Reproduce verbatim the part of the records that opens with the line containing "Find the location" and closes with the line containing "tab-label: Effects is", both included.

### AVAILABLE DATA
+ + + +

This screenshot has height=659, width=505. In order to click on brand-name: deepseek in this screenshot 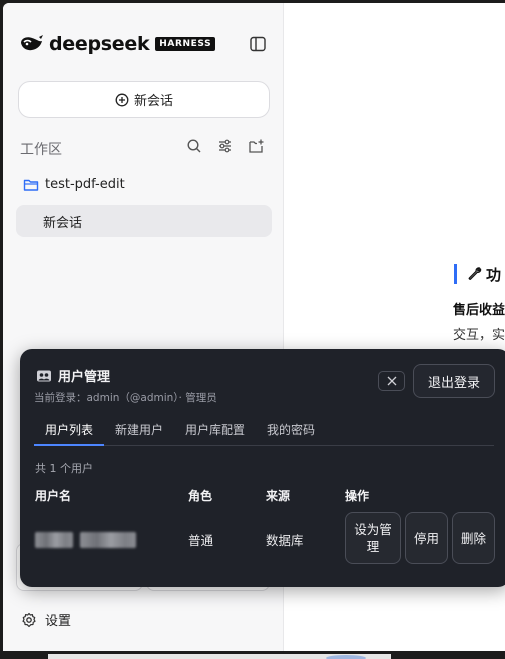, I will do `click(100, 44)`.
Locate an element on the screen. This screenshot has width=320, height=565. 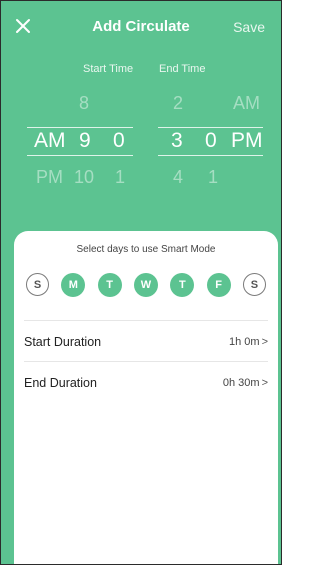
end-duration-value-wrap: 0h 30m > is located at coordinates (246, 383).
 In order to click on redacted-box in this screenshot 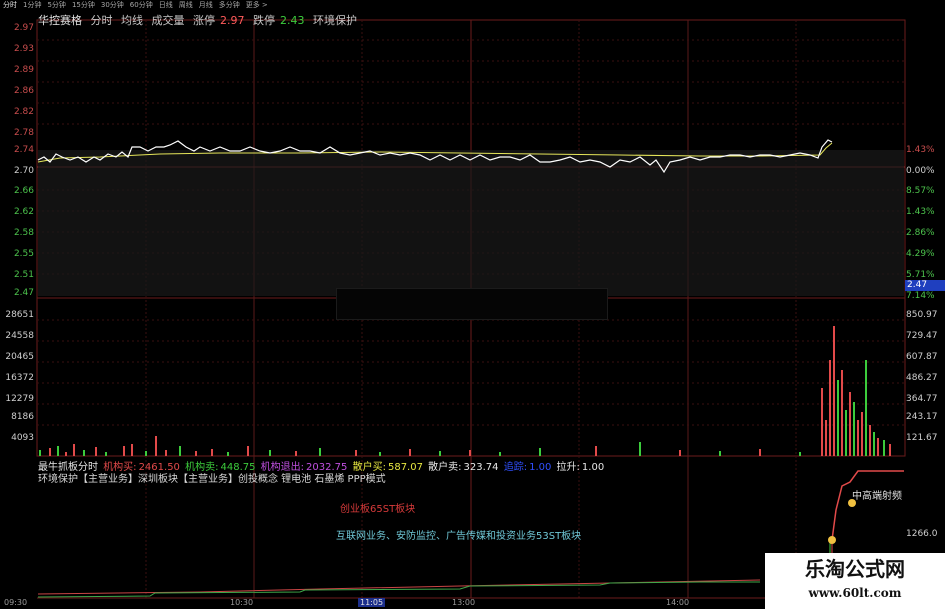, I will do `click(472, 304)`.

+ + + +

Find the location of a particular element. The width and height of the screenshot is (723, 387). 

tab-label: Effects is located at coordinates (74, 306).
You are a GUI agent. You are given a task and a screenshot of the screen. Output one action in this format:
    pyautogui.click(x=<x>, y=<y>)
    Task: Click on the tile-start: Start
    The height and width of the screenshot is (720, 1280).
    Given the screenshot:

+ + + +

### RESPONSE TO THIS EXERCISE
Find the location of a particular element. The width and height of the screenshot is (723, 387). 

tab-label: Effects is located at coordinates (74, 306).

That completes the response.